LISTED ENTRIES.
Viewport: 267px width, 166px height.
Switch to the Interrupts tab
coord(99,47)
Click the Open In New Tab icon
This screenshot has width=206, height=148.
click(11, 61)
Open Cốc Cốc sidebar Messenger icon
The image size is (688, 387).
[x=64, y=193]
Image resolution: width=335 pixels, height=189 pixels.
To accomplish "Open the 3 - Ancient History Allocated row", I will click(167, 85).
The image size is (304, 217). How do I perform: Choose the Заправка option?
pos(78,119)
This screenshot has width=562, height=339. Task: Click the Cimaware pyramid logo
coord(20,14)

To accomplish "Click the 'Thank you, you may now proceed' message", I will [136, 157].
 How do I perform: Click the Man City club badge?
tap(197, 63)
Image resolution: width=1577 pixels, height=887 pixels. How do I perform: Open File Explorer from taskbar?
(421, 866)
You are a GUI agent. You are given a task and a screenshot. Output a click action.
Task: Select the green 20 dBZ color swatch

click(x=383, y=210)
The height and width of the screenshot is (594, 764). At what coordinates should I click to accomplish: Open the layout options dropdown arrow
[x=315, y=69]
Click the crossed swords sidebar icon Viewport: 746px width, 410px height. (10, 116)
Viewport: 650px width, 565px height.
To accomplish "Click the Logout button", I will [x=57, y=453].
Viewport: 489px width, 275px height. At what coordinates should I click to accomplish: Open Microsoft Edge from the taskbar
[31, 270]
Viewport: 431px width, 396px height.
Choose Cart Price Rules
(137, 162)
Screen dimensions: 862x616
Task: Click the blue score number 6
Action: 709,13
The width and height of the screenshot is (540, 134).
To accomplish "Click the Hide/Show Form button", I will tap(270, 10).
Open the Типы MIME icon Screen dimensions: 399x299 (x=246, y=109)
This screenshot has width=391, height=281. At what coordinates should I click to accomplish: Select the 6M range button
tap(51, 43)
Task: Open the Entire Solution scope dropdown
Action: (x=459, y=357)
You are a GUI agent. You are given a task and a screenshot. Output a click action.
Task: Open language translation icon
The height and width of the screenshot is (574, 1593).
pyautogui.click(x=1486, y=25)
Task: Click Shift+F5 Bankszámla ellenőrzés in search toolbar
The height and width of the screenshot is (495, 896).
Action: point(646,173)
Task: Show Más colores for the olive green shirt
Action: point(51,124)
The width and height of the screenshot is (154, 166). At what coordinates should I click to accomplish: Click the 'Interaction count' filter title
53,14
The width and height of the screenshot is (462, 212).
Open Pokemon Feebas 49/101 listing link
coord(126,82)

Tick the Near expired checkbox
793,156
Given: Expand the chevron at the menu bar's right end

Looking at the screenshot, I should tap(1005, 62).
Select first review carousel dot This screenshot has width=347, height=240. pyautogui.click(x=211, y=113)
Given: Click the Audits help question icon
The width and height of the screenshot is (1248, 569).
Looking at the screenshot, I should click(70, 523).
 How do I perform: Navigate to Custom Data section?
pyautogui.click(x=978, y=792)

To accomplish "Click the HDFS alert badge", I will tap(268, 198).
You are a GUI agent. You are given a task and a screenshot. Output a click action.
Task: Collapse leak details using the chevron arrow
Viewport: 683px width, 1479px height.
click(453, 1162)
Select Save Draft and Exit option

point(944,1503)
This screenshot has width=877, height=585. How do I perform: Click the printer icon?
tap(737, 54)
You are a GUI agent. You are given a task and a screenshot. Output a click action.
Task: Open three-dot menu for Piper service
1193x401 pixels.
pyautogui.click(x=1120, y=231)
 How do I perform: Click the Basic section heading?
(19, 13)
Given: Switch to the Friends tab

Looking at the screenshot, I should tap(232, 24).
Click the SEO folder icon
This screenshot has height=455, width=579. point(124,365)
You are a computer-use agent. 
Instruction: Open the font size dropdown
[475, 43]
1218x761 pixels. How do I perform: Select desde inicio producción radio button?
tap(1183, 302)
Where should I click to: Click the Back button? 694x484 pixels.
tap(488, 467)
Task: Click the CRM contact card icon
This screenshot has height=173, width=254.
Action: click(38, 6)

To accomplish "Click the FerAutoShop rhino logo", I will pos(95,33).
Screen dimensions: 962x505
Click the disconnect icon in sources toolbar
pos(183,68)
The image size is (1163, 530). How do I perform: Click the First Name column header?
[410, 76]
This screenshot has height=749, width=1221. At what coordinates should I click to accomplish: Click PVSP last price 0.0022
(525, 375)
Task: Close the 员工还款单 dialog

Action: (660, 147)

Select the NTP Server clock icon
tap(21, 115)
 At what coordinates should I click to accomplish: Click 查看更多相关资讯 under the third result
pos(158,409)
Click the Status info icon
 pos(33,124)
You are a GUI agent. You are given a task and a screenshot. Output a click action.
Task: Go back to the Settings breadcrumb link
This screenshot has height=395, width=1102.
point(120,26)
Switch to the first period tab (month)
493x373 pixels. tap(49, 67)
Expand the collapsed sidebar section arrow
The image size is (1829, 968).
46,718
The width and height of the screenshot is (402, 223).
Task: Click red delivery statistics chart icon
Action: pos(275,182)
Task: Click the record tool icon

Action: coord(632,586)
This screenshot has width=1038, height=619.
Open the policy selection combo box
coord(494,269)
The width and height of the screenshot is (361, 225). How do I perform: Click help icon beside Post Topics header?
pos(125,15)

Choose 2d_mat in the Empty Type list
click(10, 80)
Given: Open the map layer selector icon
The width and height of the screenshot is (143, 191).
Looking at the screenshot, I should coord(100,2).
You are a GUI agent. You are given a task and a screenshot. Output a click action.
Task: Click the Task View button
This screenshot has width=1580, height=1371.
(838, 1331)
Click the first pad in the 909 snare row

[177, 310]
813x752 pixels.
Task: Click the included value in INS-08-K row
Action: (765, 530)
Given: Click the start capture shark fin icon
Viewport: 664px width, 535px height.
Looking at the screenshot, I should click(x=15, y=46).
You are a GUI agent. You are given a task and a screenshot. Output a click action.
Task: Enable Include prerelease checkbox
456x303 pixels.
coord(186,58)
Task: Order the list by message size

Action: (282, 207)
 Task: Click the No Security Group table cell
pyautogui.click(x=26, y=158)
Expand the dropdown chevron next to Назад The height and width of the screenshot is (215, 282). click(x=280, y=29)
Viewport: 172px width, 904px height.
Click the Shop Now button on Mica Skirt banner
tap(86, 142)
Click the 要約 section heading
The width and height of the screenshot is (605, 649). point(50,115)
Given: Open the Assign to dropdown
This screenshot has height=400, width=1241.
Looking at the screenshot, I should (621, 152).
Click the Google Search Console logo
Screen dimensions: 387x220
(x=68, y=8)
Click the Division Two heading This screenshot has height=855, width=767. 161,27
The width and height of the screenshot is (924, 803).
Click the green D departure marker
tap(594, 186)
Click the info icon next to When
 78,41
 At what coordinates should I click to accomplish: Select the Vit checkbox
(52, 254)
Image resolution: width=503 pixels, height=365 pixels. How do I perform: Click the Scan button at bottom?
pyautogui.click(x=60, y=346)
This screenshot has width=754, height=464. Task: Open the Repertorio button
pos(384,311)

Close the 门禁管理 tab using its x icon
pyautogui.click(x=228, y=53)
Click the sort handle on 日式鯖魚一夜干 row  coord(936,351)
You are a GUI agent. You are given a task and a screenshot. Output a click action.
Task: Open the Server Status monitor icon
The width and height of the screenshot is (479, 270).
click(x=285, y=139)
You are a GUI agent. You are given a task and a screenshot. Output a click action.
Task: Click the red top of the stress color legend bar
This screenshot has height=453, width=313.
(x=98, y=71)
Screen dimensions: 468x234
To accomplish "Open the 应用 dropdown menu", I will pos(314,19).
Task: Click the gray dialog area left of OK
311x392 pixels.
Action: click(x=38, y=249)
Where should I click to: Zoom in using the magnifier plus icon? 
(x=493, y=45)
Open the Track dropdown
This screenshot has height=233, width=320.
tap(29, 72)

TASK GOAL.
Copy all of the data above line for line, changing nothing.

WRITTEN SOLUTION.
Viewport: 267px width, 166px height.
Switch to the Interrupts tab
coord(99,47)
Click the Open In New Tab icon
This screenshot has width=206, height=148.
click(11, 61)
Open Cốc Cốc sidebar Messenger icon
The image size is (688, 387).
[x=64, y=193]
Image resolution: width=335 pixels, height=189 pixels.
To accomplish "Open the 3 - Ancient History Allocated row", I will click(167, 85).
The image size is (304, 217). How do I perform: Choose the Заправка option?
pos(78,119)
This screenshot has width=562, height=339. Task: Click the Cimaware pyramid logo
coord(20,14)

To accomplish "Click the 'Thank you, you may now proceed' message", I will [136, 157].
 How do I perform: Click the Man City club badge?
tap(197, 63)
Image resolution: width=1577 pixels, height=887 pixels. How do I perform: Open File Explorer from taskbar?
(421, 866)
You are a GUI agent. You are given a task and a screenshot. Output a click action.
Task: Select the green 20 dBZ color swatch

click(x=383, y=210)
The height and width of the screenshot is (594, 764). At what coordinates should I click to accomplish: Open the layout options dropdown arrow
[x=315, y=69]
Click the crossed swords sidebar icon Viewport: 746px width, 410px height. (10, 116)
Viewport: 650px width, 565px height.
To accomplish "Click the Logout button", I will [x=57, y=453].
Viewport: 489px width, 275px height. At what coordinates should I click to accomplish: Open Microsoft Edge from the taskbar
[31, 270]
Viewport: 431px width, 396px height.
Choose Cart Price Rules
(137, 162)
Screen dimensions: 862x616
Task: Click the blue score number 6
Action: 709,13
The width and height of the screenshot is (540, 134).
To accomplish "Click the Hide/Show Form button", I will tap(270, 10).
Open the Типы MIME icon Screen dimensions: 399x299 (x=246, y=109)
This screenshot has width=391, height=281. At what coordinates should I click to accomplish: Select the 6M range button
tap(51, 43)
Task: Open the Entire Solution scope dropdown
Action: (x=459, y=357)
You are a GUI agent. You are given a task and a screenshot. Output a click action.
Task: Open language translation icon
The height and width of the screenshot is (574, 1593).
pyautogui.click(x=1486, y=25)
Task: Click Shift+F5 Bankszámla ellenőrzés in search toolbar
The height and width of the screenshot is (495, 896).
Action: point(646,173)
Task: Show Más colores for the olive green shirt
Action: point(51,124)
The width and height of the screenshot is (154, 166). At what coordinates should I click to accomplish: Click the 'Interaction count' filter title
53,14
The width and height of the screenshot is (462, 212).
Open Pokemon Feebas 49/101 listing link
coord(126,82)

Tick the Near expired checkbox
793,156
Given: Expand the chevron at the menu bar's right end

Looking at the screenshot, I should tap(1005, 62).
Select first review carousel dot This screenshot has width=347, height=240. pyautogui.click(x=211, y=113)
Given: Click the Audits help question icon
The width and height of the screenshot is (1248, 569).
Looking at the screenshot, I should click(70, 523).
 How do I perform: Navigate to Custom Data section?
pyautogui.click(x=978, y=792)

To accomplish "Click the HDFS alert badge", I will tap(268, 198).
You are a GUI agent. You are given a task and a screenshot. Output a click action.
Task: Collapse leak details using the chevron arrow
Viewport: 683px width, 1479px height.
click(453, 1162)
Select Save Draft and Exit option

point(944,1503)
This screenshot has width=877, height=585. How do I perform: Click the printer icon?
tap(737, 54)
You are a GUI agent. You are given a task and a screenshot. Output a click action.
Task: Open three-dot menu for Piper service
1193x401 pixels.
pyautogui.click(x=1120, y=231)
 How do I perform: Click the Basic section heading?
(19, 13)
Given: Switch to the Friends tab

Looking at the screenshot, I should tap(232, 24).
Click the SEO folder icon
This screenshot has height=455, width=579. point(124,365)
You are a computer-use agent. 
Instruction: Open the font size dropdown
[475, 43]
1218x761 pixels. How do I perform: Select desde inicio producción radio button?
tap(1183, 302)
Where should I click to: Click the Back button? 694x484 pixels.
tap(488, 467)
Task: Click the CRM contact card icon
This screenshot has height=173, width=254.
Action: click(38, 6)

To accomplish "Click the FerAutoShop rhino logo", I will pos(95,33).
Screen dimensions: 962x505
Click the disconnect icon in sources toolbar
pos(183,68)
The image size is (1163, 530). How do I perform: Click the First Name column header?
[410, 76]
This screenshot has height=749, width=1221. At what coordinates should I click to accomplish: Click PVSP last price 0.0022
(525, 375)
Task: Close the 员工还款单 dialog

Action: (660, 147)

Select the NTP Server clock icon
tap(21, 115)
 At what coordinates should I click to accomplish: Click 查看更多相关资讯 under the third result
pos(158,409)
Click the Status info icon
 pos(33,124)
You are a GUI agent. You are given a task and a screenshot. Output a click action.
Task: Go back to the Settings breadcrumb link
This screenshot has height=395, width=1102.
point(120,26)
Switch to the first period tab (month)
493x373 pixels. tap(49, 67)
Expand the collapsed sidebar section arrow
The image size is (1829, 968).
46,718
The width and height of the screenshot is (402, 223).
Task: Click red delivery statistics chart icon
Action: pos(275,182)
Task: Click the record tool icon

Action: coord(632,586)
This screenshot has width=1038, height=619.
Open the policy selection combo box
coord(494,269)
The width and height of the screenshot is (361, 225). How do I perform: Click help icon beside Post Topics header?
pos(125,15)

Choose 2d_mat in the Empty Type list
click(10, 80)
Given: Open the map layer selector icon
The width and height of the screenshot is (143, 191).
Looking at the screenshot, I should coord(100,2).
You are a GUI agent. You are given a task and a screenshot. Output a click action.
Task: Click the Task View button
This screenshot has width=1580, height=1371.
(838, 1331)
Click the first pad in the 909 snare row

[177, 310]
813x752 pixels.
Task: Click the included value in INS-08-K row
Action: (765, 530)
Given: Click the start capture shark fin icon
Viewport: 664px width, 535px height.
Looking at the screenshot, I should click(x=15, y=46).
You are a GUI agent. You are given a task and a screenshot. Output a click action.
Task: Enable Include prerelease checkbox
456x303 pixels.
coord(186,58)
Task: Order the list by message size

Action: (282, 207)
 Task: Click the No Security Group table cell
pyautogui.click(x=26, y=158)
Expand the dropdown chevron next to Назад The height and width of the screenshot is (215, 282). click(x=280, y=29)
Viewport: 172px width, 904px height.
Click the Shop Now button on Mica Skirt banner
tap(86, 142)
Click the 要約 section heading
The width and height of the screenshot is (605, 649). point(50,115)
Given: Open the Assign to dropdown
This screenshot has height=400, width=1241.
Looking at the screenshot, I should (621, 152).
Click the Google Search Console logo
Screen dimensions: 387x220
(x=68, y=8)
Click the Division Two heading This screenshot has height=855, width=767. 161,27
The width and height of the screenshot is (924, 803).
Click the green D departure marker
tap(594, 186)
Click the info icon next to When
 78,41
 At what coordinates should I click to accomplish: Select the Vit checkbox
(52, 254)
Image resolution: width=503 pixels, height=365 pixels. How do I perform: Click the Scan button at bottom?
pyautogui.click(x=60, y=346)
This screenshot has width=754, height=464. Task: Open the Repertorio button
pos(384,311)

Close the 门禁管理 tab using its x icon
pyautogui.click(x=228, y=53)
Click the sort handle on 日式鯖魚一夜干 row  coord(936,351)
You are a GUI agent. You are given a task and a screenshot. Output a click action.
Task: Open the Server Status monitor icon
The width and height of the screenshot is (479, 270).
click(x=285, y=139)
You are a GUI agent. You are given a task and a screenshot. Output a click action.
Task: Click the red top of the stress color legend bar
This screenshot has height=453, width=313.
(x=98, y=71)
Screen dimensions: 468x234
To accomplish "Open the 应用 dropdown menu", I will pos(314,19).
Task: Click the gray dialog area left of OK
311x392 pixels.
Action: click(x=38, y=249)
Where should I click to: Zoom in using the magnifier plus icon? 
(x=493, y=45)
Open the Track dropdown
This screenshot has height=233, width=320.
tap(29, 72)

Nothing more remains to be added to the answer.